At 916, the apparatus may generate, upon determining the at least one offset for the one or more subpixels, a codebook based on the at least one offset for the one or more subpixels, as described in connection with the examples in FIGS. 1-8. For example, DPU 802 may generate, upon determining the at least one offset for the one or more subpixels, a codebook based on the at least one offset for the one or more subpixels. Further, display processor 127 may perform 916.

In configurations, a method or an apparatus for display processing is provided. The apparatus may be a DPU, a display processor, or some other processor that may perform display processing. In aspects, the apparatus may be the display processor 127 within the device 104, or may be some other hardware within the device 104 or another device. The apparatus may include means for receiving a plurality of panel measurements for a display panel, each of the plurality of panel measurements associated with a plurality of subpixels in the display panel. The apparatus may further include means for determining, upon receiving the plurality of panel measurements, at least one offset for one or more subpixels of the plurality of subpixels associated with each of the plurality of panel measurements. The apparatus may further include means for storing, upon determining the at least one offset for the one or more subpixels, the at least one offset for the one or more subpixels associated with each of the plurality of panel measurements. The apparatus may further include means for selecting the at least offset from the plurality of offset types, where the plurality of offset types corresponds to a plurality of partition types for the one or more subpixels. The apparatus may further include means for identifying the one or more subpixels of the plurality of subpixels associated with each of the plurality of panel measurements. The apparatus may further include means for applying, upon determining the at least one offset for the one or more subpixels, a clustering algorithm to each of the at least one offset for the one or more subpixels. The apparatus may further include means for compressing, upon determining the at least one offset for the one or more subpixels, the at least one offset for the one or more subpixels associated with each of the plurality of panel measurements. The apparatus may further include means for generating, upon determining the at least one offset for the one or more subpixels, a codebook based on the at least one offset for the one or more subpixels.

**Data block**
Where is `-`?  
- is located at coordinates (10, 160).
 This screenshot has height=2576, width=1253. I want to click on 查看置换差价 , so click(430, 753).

**What you are asked to do**
Rewrite the passage of the display-processing text starting at "At 916, the" and ending at "may perform 916.", swapping "codebook" for "lookup table".

**Answer in full**
At 916, the apparatus may generate, upon determining the at least one offset for the one or more subpixels, a lookup table based on the at least one offset for the one or more subpixels, as described in connection with the examples in FIGS. 1-8. For example, DPU 802 may generate, upon determining the at least one offset for the one or more subpixels, a lookup table based on the at least one offset for the one or more subpixels. Further, display processor 127 may perform 916.